Every time this has happened I am ashamed and embarrassed because I know better. You would think after the first time, or even the second time at most, a person would get the message, learn their lesson and make the appropriate changes to insure such a situation does not occur again. Although the fact patterns may be quite different, I never-the-less picked up another DWI last month and the only person deserving of blame looks back at me in the mirror. There is no escape from who is responsible.
Having had previous experience with such matters I was painfully aware of the embarrassment that would follow and fully anticipated a compounding of that humiliation because I still had 5 months to serve on my four year term with the Community Services District as a public official. (Thanks to intervention by a neighbor during the last episode the negative consequences were undoubtedly reduced.)

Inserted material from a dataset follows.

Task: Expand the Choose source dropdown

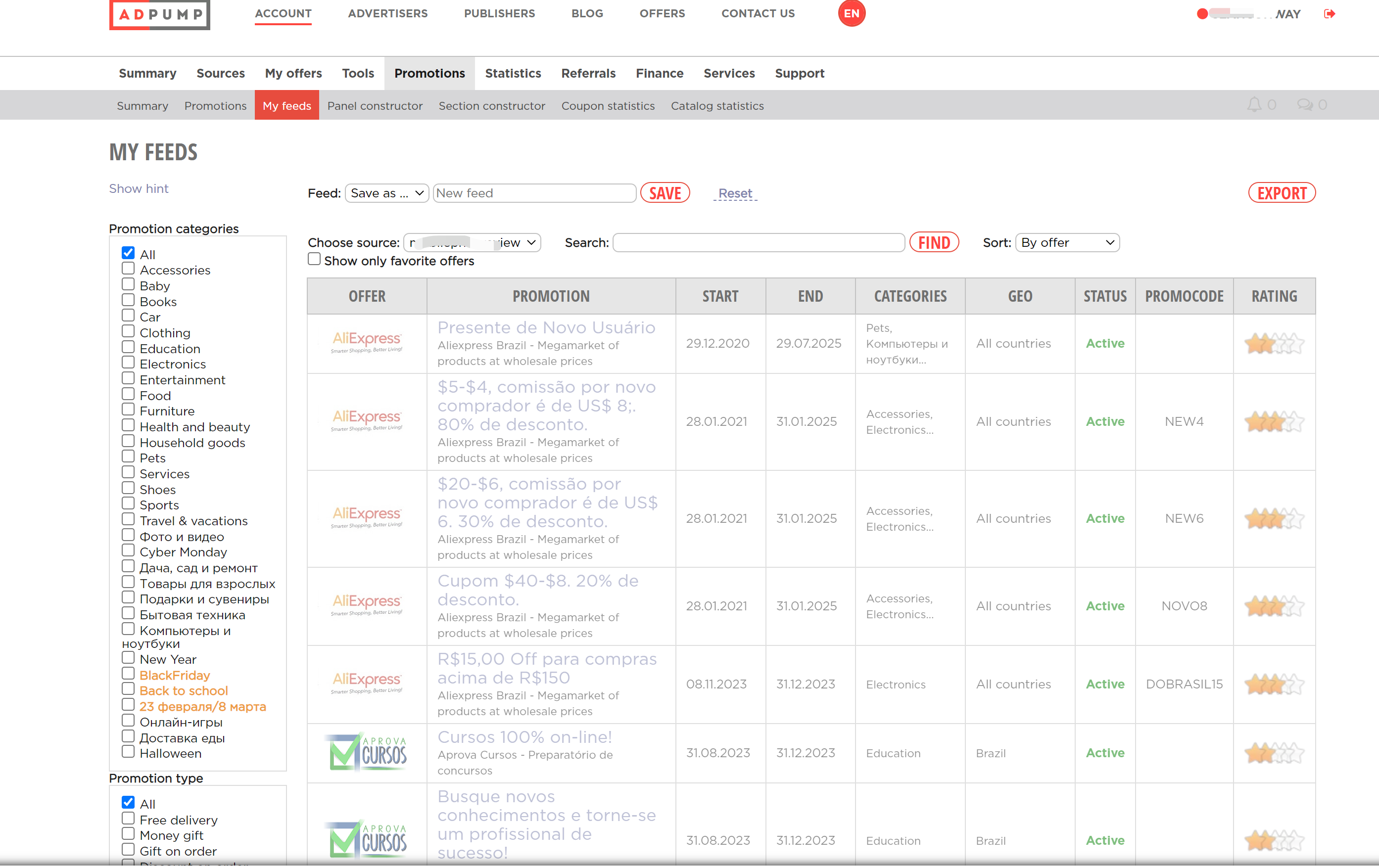Action: pos(472,243)
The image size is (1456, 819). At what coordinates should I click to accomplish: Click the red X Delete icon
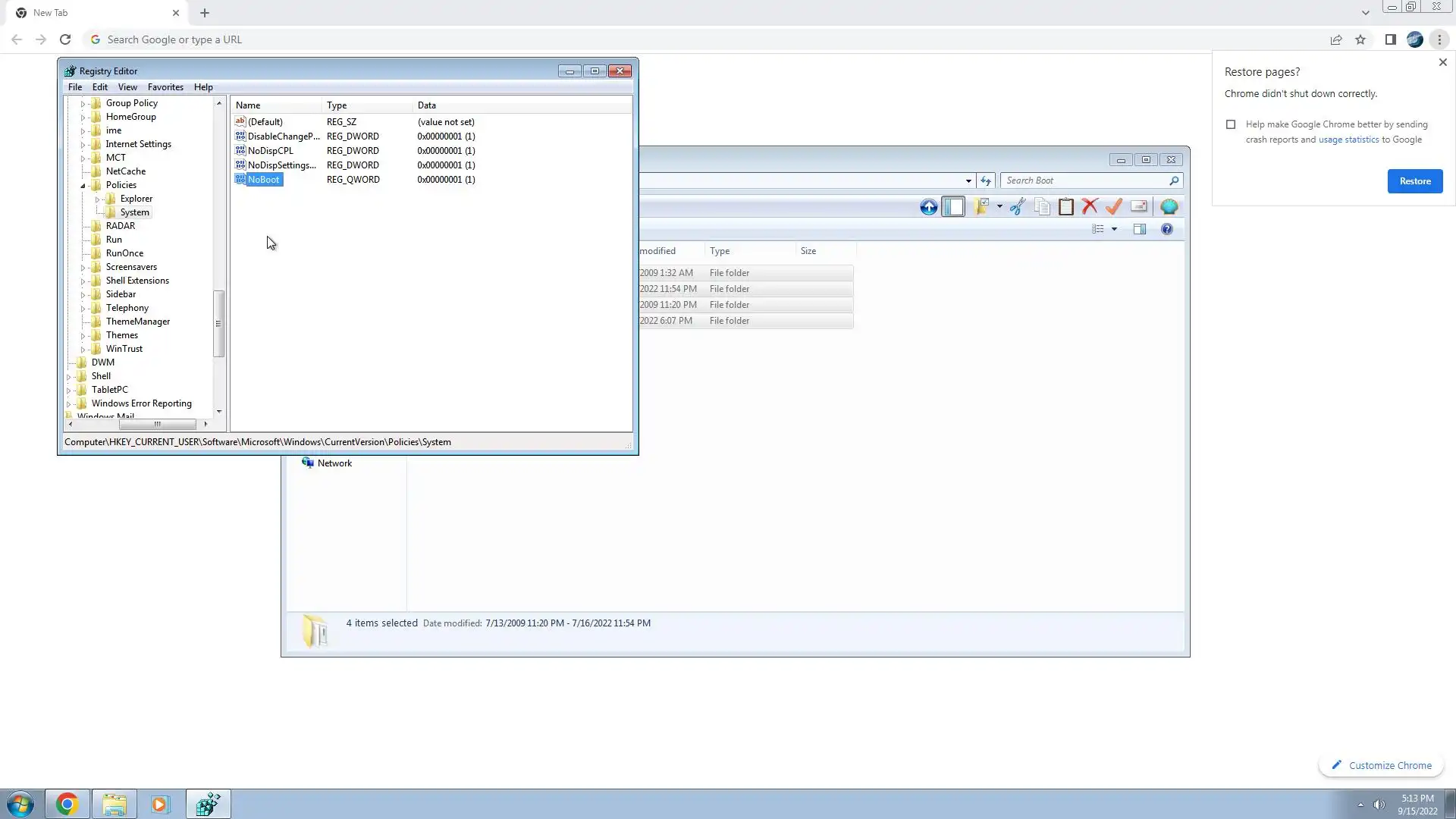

I predicted this last one was going to carry a much heavier financial burden than prior incidents and I was absolutely correct. Ouch! Taking responsibility for one’s action or omission to act is not only legally required but necessary in the healing process of forgiving yourself and moving forward with life. Such was the case yesterday when I put a good dent in my plastic credit card by paying what I owed. I swore to be more diligent in the future.
As with most things in life that we would probably prefer not to be involved, if one looks hard enough you might discover a silver lining to an otherwise negative experience. Although apprehensive that someone might not read carefully, understand my thought process, or appreciate my form of expression, I post this blog with the hope it may help others avoid the pitfalls of momentary inattention which can carry punishing results, both emotionally and financially.
“Over-riding” the preset on an irrigation timer by loosening the bleed screw might be a quick and easy way to provide temporary “off schedule” water to thirsty trees (on permitted watering days of course), however, being distracted by something else and forgetting to tighten it back down defeats the whole purpose of installing the equipment in the first place.
All the dedicated conservation efforts and resulting savings for a month or so can easily be lost with only one Distracted While Irrigating incident.
Despite the fact my Leland Cypress trees have not looked better in years (the silver lining that there was at least a beneficial use to the accident) I would have never considered using that much water for their continued survival.
I hereby officially “reset the clock” on my conservation efforts with the following personal caveat:
THOU SHALT NOT LOOSEN THE BLEED SCREW WITHOUT REMAINING AT THAT LOCATION UNTIL RETIGHTENING!